What is the future of the book?
April 22, 2015, by Erika Jo Brown
What could be more delightful than sipping on complimentary wine and munching on cheese and crackers in an elegant gallery? Well, how about pairing that pairing with a succinct and stimulating panel conversation about the future of books?
On Thursday, April 16, about 45 Houstonians gathered at The Printing Museum to attend the most recent installment of Ligatures, presented by Gulf Coast. The series is aptly named—a ligature is a typographical element that combines two letters. Generally, it is redolent of threads that bind.
This event brought together four notable artists, critics, and creative writers to discuss the craft, historical artifact, and future of artist books. Raphael Rubinstein, professor of critical studies at the University of Houston School of Art, moderated the panel, which consisted of artists Suzanne Bloom and Chitra Ganesh, and poet Roberto Tejada. Each, in fact, have multi-hyphenated practices—muralist, graphic novelist, anthologist, educator, etc.
A roundtable of favorite books and seminal text-based works kicked off the discussion. Rubinstein cited An Anecdoted Topography of Chance, a catalog of descriptions of everyday item on the desk of Fluxus artist Daniel Spoerri from the 1960s, which he described as “a portrait of a moment in time.”
Tejada presented images and observations on the Enlightenment series, about “linguistic difference and verbal affect,” by Texas-based artist Celia Alvarez Muñoz. He characterized her photographs and commentary, influenced by sources ranging from Minimalism, feminism, and class disparity, as a “book as thought-form.”
Noting that it was Yom HaShoah, or Holocaust Remembrance Day, Bloom discussed how she was influenced by the troubled publication history and aesthetic mastery of Anne Frank’s diary. Her collaborative artistic team, MANUAL, created a mixed-media piece of the Bulgarian, Spanish, Dutch, German, Hebrew, and English translations of the book, fastened by a schoolgirl’s strap. The books sit on a wooden beam, reminiscent of the attic annex where Frank hid, with a significant crack that separates the German and Hebrew versions.
Finally, Ganesh showed how choose-your-own-adventure books informed her current practice, which touches on Hindu mythology in a “non-linear narrative.” She further demonstrated how, with these materials, “the reader becomes a third party,” in dynamic with the text and the author.

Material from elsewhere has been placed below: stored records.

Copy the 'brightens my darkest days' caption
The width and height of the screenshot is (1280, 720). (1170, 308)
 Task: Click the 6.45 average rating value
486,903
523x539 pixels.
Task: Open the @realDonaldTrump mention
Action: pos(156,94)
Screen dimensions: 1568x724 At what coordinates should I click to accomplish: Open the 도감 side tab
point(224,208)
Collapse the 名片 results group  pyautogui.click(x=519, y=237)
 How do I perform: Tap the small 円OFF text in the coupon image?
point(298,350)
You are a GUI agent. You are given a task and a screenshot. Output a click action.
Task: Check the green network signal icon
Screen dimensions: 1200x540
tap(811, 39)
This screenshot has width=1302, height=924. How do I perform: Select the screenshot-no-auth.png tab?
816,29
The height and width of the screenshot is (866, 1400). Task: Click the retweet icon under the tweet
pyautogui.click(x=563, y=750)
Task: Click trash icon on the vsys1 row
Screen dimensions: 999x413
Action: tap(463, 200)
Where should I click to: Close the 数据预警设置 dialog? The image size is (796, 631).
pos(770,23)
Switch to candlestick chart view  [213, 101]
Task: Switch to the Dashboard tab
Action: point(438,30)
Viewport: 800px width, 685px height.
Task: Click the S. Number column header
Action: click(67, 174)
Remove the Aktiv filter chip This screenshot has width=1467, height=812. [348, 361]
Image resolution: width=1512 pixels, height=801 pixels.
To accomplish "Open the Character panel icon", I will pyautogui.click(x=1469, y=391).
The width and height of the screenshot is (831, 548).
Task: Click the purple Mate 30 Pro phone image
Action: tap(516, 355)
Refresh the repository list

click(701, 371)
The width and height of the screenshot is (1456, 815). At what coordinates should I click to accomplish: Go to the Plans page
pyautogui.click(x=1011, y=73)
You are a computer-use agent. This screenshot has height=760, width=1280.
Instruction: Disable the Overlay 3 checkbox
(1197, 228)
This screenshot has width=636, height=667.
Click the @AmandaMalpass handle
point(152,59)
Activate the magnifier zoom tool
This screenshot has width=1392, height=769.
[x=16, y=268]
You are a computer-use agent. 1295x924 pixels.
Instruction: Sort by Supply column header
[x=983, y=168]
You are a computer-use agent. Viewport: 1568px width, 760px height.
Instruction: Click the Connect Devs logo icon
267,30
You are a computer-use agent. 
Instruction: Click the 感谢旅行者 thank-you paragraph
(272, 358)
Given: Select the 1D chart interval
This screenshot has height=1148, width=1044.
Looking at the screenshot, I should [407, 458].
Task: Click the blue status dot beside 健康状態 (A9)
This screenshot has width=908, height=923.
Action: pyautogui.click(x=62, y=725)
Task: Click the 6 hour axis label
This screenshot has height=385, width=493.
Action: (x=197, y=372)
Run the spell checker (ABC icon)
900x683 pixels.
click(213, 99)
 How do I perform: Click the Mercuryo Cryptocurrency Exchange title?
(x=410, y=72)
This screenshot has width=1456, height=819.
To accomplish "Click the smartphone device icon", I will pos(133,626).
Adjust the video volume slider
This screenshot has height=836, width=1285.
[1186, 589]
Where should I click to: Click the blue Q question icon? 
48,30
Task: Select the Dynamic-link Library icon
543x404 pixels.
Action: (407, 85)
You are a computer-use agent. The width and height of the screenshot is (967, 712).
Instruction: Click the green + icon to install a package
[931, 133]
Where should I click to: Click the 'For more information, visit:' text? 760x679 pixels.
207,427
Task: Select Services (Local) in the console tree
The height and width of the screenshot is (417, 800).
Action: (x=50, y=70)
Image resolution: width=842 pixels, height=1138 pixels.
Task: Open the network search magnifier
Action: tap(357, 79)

From there, the conversation moved to the “intimacy of encounter” with physical books, as opposed to e-books. As Rubinstein said, there’s been a transformation in the “status, economy, function, and distribution” of books.
Panelists took care not to pit material and digital books in competition against each other. Bloom, for instance, started using digital media in the 1980’s. But, she also pointed out that we can more easily lose our reading and writing experience when software changes, crashes or discontinues. For her personal edification, she prefers used books, which “accrue history” and marginalia.
Tejada mentioned Matthew Stadler, a colleague in Portland, who’s broadcast innovative ideas about publishing and public space, or as he put it, who “rethinks publics” as well as “the means of production.” In Stadler’s paradigm, books and zines are only printed for those he know will read them—subscribers, and attendees of specific cultural happenings, like a fashion show or dinner party, who receive a copy with the price of admission. That way, “the emphasis shifts to developing a readership,” rather than peddling the printed word.
Ganesh broadened the conversation to include an international lens, pointing out that the shift from physical books to e-books is not as prevalent in many other parts of the world, that “not many countries are actually screen-based.”
The conversation was then opened to questions from the audience. The various inquiries by local designers, librarians, writers, and students were quite lively. Tejada observed that digital books, with its hyperlinks and search engines, encourage “hybrid reading,” whereas physical books value “sequentially.” It was one of my favorite formulations of the night, rendering a nuanced way to perceive the old binary.
Tejada observed that digital books, with its hyperlinks and search engines, encourage “hybrid reading,” whereas physical books value “sequentially.” It was one of my favorite formulations of the night, rendering a nuanced way to perceive the old binary.
There were analogies aplenty. One audience member thought that physical books might go the way of 8-track tapes, which was fine with him as long as the information, the music as it were, is still available. Rubinstein made the comparison to the radical period of experimentation in painting, after photography became more accessible.
Of course, no one knows what’s really in store for the future of the book. But, if these two interfaces can work mutually, as painting and photography, evolving, morphing, replicating each other and moving as far away as possible—the future of the book looks bright.
The event was also a magazine release party for the most recent issue of Gulf Coast, featuring work by several of the panelists. The striking cover was designed and produced by Houston’s own Workhorse Printmakers. It was letterpressed, one of the oldest printing methods available—which, paradoxically, is making a big comeback.
Be on the lookout for future Ligatures next fall.